Minn. veteran receives other vets’ personal information (KSTP-Minneapolis)
A Minnesota veteran who has been fighting for disability benefits for months finally got important paperwork in the mail on Monday—but most of it belonged to someone else. Katherine Kind, who served in the U.S. Navy more than 25 years ago, said she doesn’t know exactly what happened. But whatever happened, it ended with one veteran receiving the personal information of two other veterans. Despite being out of the service for more than a quarter of a century, Kind said she feels like she’s been fighting for disability benefits from the Veterans Administration even longer. “Lots of appointments, exams—I’m at the Minneapolis VA probably three times a week,” Kind said. Kind said she suffers from PTSD and severe anxiety, among other ailments. On Monday, long-awaited paperwork related to her claim arrived. “Then I opened it up and started reading further, and found out that I had a lot of other people’s information,” Kind said. The mailing included names, addresses, and VA file numbers for two other Minnesota veterans—and even one Social Security Number. In addition the lone document that was intended for her states that it came with several attachments, but they’re nowhere to be found. “My information is out there somewhere with someone,” Kind said, “Because my letter says that enclosed should be all this other stuff, and it’s not enclosed.”

U.S. veterans return to Mideast to fight ISIS in unfinished war (Fox News)

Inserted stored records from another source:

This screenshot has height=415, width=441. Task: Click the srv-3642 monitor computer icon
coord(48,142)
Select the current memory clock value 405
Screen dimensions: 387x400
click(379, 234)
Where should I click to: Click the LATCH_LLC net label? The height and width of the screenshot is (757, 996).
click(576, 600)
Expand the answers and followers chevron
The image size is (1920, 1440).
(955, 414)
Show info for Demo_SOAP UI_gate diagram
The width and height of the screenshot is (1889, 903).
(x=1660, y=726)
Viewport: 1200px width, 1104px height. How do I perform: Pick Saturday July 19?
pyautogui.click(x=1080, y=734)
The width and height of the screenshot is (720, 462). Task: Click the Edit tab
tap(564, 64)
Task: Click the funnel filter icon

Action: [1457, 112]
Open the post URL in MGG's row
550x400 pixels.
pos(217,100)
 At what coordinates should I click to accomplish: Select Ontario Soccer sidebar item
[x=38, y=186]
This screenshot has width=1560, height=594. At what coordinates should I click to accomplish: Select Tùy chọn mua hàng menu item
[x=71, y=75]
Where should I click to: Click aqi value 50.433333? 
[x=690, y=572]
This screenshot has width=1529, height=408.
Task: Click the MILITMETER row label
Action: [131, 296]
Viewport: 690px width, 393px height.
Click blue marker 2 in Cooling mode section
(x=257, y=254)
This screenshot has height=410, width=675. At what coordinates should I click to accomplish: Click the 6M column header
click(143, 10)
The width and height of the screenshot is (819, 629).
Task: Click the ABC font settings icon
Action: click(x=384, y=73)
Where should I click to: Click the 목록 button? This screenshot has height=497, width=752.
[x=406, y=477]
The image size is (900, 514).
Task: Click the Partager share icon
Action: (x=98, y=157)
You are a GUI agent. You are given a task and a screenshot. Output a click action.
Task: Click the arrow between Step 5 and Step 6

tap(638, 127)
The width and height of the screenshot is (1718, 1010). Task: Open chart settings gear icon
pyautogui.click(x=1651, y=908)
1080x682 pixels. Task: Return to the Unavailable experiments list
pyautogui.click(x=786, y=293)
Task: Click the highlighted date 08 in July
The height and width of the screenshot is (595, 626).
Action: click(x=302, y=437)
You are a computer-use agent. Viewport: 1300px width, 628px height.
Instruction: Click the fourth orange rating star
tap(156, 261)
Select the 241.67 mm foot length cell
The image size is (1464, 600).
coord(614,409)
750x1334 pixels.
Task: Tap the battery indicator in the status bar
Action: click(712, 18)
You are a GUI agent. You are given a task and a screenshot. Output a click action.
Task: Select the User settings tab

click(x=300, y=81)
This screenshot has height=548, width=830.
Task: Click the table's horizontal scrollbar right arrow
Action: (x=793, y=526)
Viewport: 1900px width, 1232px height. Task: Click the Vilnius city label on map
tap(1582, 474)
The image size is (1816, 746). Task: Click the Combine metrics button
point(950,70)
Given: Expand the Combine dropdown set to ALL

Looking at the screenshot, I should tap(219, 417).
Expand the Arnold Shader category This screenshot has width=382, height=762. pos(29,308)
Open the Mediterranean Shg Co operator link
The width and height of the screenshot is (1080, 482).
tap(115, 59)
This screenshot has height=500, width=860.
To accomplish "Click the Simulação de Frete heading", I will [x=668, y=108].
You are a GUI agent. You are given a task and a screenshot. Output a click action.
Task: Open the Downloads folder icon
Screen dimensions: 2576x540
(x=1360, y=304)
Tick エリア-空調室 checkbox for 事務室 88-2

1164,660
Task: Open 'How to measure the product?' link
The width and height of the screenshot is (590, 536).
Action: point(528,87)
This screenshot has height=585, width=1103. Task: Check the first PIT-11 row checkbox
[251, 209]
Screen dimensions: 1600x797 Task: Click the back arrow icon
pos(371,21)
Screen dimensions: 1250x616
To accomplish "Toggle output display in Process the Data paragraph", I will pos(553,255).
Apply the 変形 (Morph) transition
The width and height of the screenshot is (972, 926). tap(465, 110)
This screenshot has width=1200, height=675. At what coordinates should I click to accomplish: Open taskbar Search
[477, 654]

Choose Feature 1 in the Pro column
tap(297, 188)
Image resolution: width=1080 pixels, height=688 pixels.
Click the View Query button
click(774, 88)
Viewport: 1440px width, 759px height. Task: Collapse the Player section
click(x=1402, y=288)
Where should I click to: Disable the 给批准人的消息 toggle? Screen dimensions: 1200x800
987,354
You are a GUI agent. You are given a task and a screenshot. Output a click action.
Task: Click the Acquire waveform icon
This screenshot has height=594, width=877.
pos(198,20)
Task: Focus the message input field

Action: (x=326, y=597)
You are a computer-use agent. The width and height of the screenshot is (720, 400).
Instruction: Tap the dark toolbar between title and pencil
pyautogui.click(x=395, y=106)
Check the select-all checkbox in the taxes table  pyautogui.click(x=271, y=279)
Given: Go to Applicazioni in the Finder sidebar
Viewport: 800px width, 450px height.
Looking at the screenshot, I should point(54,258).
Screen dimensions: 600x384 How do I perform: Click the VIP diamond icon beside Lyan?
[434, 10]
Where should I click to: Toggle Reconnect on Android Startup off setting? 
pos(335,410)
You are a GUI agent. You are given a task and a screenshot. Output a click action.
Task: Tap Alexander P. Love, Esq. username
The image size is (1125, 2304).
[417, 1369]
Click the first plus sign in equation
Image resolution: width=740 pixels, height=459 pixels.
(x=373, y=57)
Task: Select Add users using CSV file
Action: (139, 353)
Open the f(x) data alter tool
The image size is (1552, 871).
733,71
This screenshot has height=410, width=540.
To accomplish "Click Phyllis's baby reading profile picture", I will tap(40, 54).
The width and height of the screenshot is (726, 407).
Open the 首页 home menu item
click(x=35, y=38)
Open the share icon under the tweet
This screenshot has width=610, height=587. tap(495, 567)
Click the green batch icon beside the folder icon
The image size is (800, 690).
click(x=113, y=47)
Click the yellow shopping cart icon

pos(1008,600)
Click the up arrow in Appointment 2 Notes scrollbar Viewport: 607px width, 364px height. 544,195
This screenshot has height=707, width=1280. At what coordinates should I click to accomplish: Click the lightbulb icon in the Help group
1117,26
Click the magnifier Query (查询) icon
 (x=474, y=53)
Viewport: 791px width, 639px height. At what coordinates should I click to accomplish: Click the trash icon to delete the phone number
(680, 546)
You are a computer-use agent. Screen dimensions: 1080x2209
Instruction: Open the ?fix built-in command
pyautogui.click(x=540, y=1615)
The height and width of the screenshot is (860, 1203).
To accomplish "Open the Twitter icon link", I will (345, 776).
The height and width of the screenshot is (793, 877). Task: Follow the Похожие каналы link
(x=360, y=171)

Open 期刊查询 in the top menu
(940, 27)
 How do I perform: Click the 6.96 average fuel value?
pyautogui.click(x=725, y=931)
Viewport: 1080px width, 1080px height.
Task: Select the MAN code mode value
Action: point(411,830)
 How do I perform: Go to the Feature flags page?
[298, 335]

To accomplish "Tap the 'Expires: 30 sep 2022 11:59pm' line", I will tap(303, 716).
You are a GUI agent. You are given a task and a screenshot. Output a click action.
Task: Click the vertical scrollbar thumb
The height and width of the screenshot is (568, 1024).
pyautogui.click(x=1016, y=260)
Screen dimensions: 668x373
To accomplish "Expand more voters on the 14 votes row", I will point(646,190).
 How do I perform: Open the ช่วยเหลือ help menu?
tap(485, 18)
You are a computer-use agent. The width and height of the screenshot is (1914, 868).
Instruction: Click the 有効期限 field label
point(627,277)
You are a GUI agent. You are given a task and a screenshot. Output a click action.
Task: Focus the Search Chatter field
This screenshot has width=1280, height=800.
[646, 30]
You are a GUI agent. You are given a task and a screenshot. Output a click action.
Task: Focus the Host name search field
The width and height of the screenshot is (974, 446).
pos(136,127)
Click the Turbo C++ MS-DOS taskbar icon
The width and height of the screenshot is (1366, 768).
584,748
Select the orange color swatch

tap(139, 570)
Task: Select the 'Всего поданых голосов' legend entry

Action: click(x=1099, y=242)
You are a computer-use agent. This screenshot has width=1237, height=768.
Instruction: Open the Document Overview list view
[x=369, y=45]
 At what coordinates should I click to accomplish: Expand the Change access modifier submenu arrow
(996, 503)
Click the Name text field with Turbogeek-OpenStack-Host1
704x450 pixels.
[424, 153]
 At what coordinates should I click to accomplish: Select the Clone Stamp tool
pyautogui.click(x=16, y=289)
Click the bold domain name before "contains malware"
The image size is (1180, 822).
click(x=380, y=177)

A decade after his first Iraq tour, former U.S. Marine Jamie Lane has returned to the battlefields of the Middle East to fight a still unvanquished enemy and wrestle with the demons of his past. The 29-year old from Mt. Pleasant, Michigan served as a machine gunner from 2004 to 2008, mainly in the western Anbar province, where he saw fierce fighting against al-Qaida in Iraq. Now, as a private citizen suffering from post-traumatic stress disorder, he is back in the region to battle its successor, the Islamic State group. “In order to aid my recovery from PTSD, I have taken it upon myself to fight on my terms, against an enemy I know is evil,” said Lane, who joined Kurdish militiamen in Syria. “It is redemption, in a sense.” He is one of a small but growing number of Iraq war veterans who are making their way back to the Middle East, not as uniformed soldiers, but as individuals waging their own personal battles. Many describe feeling a sense of unfinished business as they watched the Islamic State group rampage across the country last summer, seizing territory they had fought and bled for during the U.S.-led intervention. Some express remorse for taking part in that war, while others say they are driven by the same sense of moral obligation that brought them here in the first place, joining their fate to that of a deeply troubled country.